▸ **What to produce**
Those lines of the material below that fall between its first line and the line with "Click the last", both included, are to be repeated exactly.

▸ **Source information**
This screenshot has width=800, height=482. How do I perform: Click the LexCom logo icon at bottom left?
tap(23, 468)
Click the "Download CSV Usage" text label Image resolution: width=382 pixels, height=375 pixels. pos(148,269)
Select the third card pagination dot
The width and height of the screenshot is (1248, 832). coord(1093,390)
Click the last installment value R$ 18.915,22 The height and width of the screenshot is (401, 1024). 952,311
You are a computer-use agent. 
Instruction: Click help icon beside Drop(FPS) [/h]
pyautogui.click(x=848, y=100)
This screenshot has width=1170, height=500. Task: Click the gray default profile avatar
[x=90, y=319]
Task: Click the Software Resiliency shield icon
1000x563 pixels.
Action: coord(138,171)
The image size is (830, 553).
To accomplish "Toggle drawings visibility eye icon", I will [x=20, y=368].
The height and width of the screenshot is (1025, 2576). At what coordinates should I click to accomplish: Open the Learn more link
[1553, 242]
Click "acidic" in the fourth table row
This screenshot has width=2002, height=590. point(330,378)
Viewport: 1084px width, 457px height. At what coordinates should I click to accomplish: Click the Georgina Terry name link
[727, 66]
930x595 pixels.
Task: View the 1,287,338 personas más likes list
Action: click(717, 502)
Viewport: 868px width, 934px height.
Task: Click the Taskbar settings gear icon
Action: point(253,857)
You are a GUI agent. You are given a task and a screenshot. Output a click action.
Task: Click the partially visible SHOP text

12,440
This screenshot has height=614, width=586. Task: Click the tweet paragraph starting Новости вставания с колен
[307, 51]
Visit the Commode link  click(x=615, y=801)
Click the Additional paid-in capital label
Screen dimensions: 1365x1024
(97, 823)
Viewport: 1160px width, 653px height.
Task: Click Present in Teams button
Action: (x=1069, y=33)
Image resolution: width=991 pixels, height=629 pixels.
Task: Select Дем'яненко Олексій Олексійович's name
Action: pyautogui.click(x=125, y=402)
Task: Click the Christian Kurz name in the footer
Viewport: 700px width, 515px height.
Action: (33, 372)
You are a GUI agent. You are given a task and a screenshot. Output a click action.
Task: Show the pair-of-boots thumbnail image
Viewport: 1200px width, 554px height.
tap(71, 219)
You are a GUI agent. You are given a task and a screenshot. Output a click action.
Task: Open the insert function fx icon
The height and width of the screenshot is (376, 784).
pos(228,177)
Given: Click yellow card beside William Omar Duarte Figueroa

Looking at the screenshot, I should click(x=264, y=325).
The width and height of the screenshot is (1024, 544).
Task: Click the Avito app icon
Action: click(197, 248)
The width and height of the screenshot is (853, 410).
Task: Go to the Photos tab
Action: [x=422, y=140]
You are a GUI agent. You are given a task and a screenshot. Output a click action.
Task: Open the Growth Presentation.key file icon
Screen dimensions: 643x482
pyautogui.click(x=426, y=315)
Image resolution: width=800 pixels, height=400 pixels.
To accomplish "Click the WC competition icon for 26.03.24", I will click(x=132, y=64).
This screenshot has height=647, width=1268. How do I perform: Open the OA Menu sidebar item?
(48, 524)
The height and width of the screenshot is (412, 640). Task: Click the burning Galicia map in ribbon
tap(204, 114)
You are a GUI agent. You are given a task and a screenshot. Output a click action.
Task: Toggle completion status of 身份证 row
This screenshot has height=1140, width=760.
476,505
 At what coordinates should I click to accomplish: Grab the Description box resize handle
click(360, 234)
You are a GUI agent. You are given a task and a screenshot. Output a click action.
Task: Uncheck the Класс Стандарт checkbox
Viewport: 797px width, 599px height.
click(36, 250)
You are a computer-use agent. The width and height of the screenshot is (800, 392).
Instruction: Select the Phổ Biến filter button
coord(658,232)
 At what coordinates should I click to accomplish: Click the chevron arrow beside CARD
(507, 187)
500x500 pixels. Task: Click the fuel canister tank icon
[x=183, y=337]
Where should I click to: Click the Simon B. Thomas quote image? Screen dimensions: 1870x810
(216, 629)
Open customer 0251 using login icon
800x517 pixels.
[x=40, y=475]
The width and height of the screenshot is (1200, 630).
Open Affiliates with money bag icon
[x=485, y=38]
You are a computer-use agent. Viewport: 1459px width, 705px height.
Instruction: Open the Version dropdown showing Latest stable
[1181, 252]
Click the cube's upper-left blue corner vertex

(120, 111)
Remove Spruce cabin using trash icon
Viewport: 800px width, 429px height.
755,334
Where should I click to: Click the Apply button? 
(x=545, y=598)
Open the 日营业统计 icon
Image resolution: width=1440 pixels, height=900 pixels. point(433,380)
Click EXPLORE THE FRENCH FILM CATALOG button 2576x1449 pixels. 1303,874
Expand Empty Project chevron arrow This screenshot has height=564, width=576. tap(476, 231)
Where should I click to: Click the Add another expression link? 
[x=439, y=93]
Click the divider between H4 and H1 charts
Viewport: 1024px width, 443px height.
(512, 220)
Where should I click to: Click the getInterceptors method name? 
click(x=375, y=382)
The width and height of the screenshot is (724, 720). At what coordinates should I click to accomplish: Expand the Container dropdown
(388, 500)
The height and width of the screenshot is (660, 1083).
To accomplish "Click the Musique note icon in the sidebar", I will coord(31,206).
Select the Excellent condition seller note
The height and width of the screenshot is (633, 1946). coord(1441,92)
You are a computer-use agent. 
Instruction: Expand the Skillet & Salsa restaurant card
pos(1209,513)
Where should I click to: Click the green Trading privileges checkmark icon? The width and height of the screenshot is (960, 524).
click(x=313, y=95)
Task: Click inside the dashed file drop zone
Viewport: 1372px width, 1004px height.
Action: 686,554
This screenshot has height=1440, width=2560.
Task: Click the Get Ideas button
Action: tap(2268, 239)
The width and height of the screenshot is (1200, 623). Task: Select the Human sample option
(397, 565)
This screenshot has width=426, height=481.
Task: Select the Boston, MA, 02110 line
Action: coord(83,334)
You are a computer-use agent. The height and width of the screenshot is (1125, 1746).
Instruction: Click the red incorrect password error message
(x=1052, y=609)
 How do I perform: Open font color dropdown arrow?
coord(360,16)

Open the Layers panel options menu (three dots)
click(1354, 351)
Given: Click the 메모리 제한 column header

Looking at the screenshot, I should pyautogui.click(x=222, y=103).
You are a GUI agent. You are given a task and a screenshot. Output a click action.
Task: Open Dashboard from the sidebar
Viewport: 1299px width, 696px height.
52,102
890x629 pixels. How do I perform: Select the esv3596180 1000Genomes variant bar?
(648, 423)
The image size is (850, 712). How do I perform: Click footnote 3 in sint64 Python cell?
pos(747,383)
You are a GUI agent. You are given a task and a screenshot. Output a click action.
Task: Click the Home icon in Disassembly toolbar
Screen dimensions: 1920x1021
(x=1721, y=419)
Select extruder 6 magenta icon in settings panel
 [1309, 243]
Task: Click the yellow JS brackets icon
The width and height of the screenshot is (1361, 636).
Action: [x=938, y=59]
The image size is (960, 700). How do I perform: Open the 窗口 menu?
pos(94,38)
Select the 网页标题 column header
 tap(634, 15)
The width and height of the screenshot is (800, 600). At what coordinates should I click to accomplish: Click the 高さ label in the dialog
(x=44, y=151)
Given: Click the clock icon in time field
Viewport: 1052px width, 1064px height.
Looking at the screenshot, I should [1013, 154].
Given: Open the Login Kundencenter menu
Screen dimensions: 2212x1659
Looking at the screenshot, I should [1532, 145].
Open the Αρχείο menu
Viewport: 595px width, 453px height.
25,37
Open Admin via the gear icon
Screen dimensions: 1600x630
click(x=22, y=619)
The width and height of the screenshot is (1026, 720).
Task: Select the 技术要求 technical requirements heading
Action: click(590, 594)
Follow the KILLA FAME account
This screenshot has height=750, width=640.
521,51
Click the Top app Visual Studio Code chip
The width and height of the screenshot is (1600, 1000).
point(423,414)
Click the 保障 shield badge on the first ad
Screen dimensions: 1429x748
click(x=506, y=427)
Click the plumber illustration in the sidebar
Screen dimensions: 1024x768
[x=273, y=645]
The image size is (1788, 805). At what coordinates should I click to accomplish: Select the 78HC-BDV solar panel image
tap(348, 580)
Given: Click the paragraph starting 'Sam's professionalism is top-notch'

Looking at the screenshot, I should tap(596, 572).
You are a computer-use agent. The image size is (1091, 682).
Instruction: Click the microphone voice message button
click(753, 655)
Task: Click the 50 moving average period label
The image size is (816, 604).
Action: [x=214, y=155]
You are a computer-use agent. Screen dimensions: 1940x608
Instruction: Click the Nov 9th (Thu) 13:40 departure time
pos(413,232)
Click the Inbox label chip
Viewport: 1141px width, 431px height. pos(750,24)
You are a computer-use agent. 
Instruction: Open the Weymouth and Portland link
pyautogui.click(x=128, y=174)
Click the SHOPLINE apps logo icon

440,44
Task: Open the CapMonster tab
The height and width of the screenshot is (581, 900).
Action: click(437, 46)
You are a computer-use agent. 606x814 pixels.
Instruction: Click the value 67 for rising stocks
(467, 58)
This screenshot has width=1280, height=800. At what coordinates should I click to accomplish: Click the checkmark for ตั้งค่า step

▸ **Output for this task**
This screenshot has width=800, height=482. How do I perform: Click the LexCom logo icon at bottom left?
tap(23, 468)
Click the "Download CSV Usage" text label Image resolution: width=382 pixels, height=375 pixels. pos(148,269)
Select the third card pagination dot
The width and height of the screenshot is (1248, 832). coord(1093,390)
Click the last installment value R$ 18.915,22 The height and width of the screenshot is (401, 1024). 952,311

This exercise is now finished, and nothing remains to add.